Posted on 19. Sep, 2013 by in Uncategorized

Piano tutorials show you how to use chord progressions to write songs


Good morning to you sir. Well, I write songs and God has blessed me with the ability to put them in music form. I need help getting the right chords to go with my songs. I am not a musician but I know that I have been blessed

with this extraordinary talent for writing and having the tunes that are in my heart. Some musicians have told me that as gifted as they are in playing, they do not have the gift to write songs. My question to you is….and I know that I am sounding very preachy but it’s just in me. Will your course help me achieve my goals?  My desire is to get my songs copyrighted and recorded and be blessed by God financially to help others who are in the same shape I am. I do thank you for this awesome opportunity that you are offering to us. I want you to know that I definitely appreciate you. You do not have do offer this because I know many who just wouldn’t do it . Never the least I thank you in advance.



Yes, you do sound a little “preachy”, but that’s okay.  However, there is a word from the Lord. The gift of song writing and “playing by ear” are essentially the same. The music to all songs began with a chord progression. Figuring out the chords to a song begins with hearing those progressions by ear. I tell my students that new songs are being written everyday, but writers are using the same chords progression that’s been around for many years. In other words musicians aren’t creating any new progressions, they’re just using the ones that seasoned musicians and writers already know.

In order to be proficient in writing songs or ”playing by ear” the individual must be familiar with the chord progressions used in today’s music. So what do you mean, in order to write songs I need to understand progressions? I’m glad you asked. Let’s look at the 4-3-2-1 chord progression below. The following chords are from the Diatonic Chord table in my Contemporary Chord Finder learning System:

Chord Progression

4 = F / E A C

3 = E / D G B

2 = D / C F A

1 = C / B E G

This progression has been used in thousand of  R&B and Gospel songs. Let me name a few.

Minnie Rippleton – Loving You (Is Easy Cause You’re Beautiful)

Luther Vandross – Don’t You Remember (You Told me you Love Me Baby)
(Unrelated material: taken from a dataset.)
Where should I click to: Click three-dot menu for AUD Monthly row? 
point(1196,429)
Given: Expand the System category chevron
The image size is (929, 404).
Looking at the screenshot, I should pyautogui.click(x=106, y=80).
Donnie McKirklin – Ooh Child (Things Are Gonna’ get easier)

Joe – I Wanna Know

If you can play the four chords in the progression above, you have the ability to play any song written using this progression including the three songs I listed above. So how do you take one chord progression and play all those songs? Wouldn’t they all sound the same? I’m glad you asked. The secret ingredients that gives each song it’s unique sound are six components. The tempo, style, key, groove, rhythm and melody of the song. This personal touch added by the writer gives the song its originality.

If you’re familiar with the songs I listed above, try singing the melody and playing the progression until you get the chord to match.

So the answer to your question is yes, my products such as the CCF and my Worship Chord, Intro, Endings & More DVD will be a great resource for learning chord progressions. In order to add chords to your songs, you need to understand progressions.